Key differentials to keep separate

  • Myasthenia gravis mimics multiple CN palsies (ptosis, diplopia) but pupil is always spared and there is fatigability — differentiates from CN III palsy.
  • Internuclear ophthalmoplegia vs CN III/VI palsy — INO is a gaze (conjugate) abnormality with preserved convergence.
  • Horner syndrome (ptosis + miosis + anhidrosis) vs CN III palsy — Horner gives a small pupil and partial ptosis; CN III gives a large pupil and complete ptosis.
  • Cerebellopontine angle tumour vs isolated Bell's palsy — CPA lesions add VIII (hearing loss, tinnitus) and V (corneal reflex loss).

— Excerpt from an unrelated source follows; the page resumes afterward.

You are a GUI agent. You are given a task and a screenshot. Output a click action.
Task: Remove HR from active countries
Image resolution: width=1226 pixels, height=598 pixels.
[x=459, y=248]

Recently asked / exam angle

  • Image of fourth-ventricle floor / facial colliculus → name the nucleus deep to it (abducens) and the nerve looping over it (facial).
  • "Down-and-out eye with dilated pupil after head trauma / sudden headache" → CN III, PCom aneurysm, order CTA.
  • "Diabetic with ptosis and diplopia, normal pupil" → ischaemic pupil-sparing CN III palsy.
  • "Forehead spared, contralateral limb weakness" → UMN VII (cortical stroke); "forehead involved" → LMN/Bell's, give steroids within 72 h.
  • "Tongue deviates to the right, right-sided wasting" → right LMN XII (nuclear/peripheral).
  • "Vertical diplopia descending stairs, head tilt" → CN IV (superior oblique); decussates dorsally.
  • "Bilateral lateral rectus palsy with papilloedema" → raised ICP, false localising VI palsy.
  • Match foramen → nerve: SOF (III, IV, V1, VI), rotundum (V2), ovale (V3), jugular (IX, X, XI), hypoglossal canal (XII).
  • Wallenberg's dissociated/crossed sensory loss with PICA territory — perennial favourite.
  • Functional column: which nucleus is SVE (branchial) → Motor V, Motor VII, Nucleus ambiguus.

Rapid revision

  1. CN I & II are CNS tracts; optic nerve has meningeal sheath → papilloedema in raised ICP.
  2. Motor nuclei lie medial, sensory lateral, separated by the sulcus limitans.
  3. GSE somatic-muscle nuclei = III, IV, VI, XII (divisible into 12).
  4. Facial colliculus = abducens nucleus with facial nerve fibres looping over it (lower pons).
  5. CN IV: only nerve exiting dorsally and the only one to fully decussate; longest course.
  6. Superior orbital fissure carries III, IV, V1, VI; jugular foramen carries IX, X, XI.
  7. Pupil-involving CN III palsy = compressive (PCom aneurysm) → emergency CTA.
  8. Pupil-sparing CN III palsy = ischaemic (diabetic), usually self-resolving.
  9. CN VI = false localising sign in raised ICP; longest intradural course.
  10. UMN VII spares the forehead; LMN VII (Bell's) paralyses it → steroids within 72 hours.
  11. Tongue deviates toward the lesion in LMN XII; away in UMN.
  12. Wallenberg (lateral medullary, PICA): crossed sensory loss, Horner, dysphagia, ataxia — no limb weakness.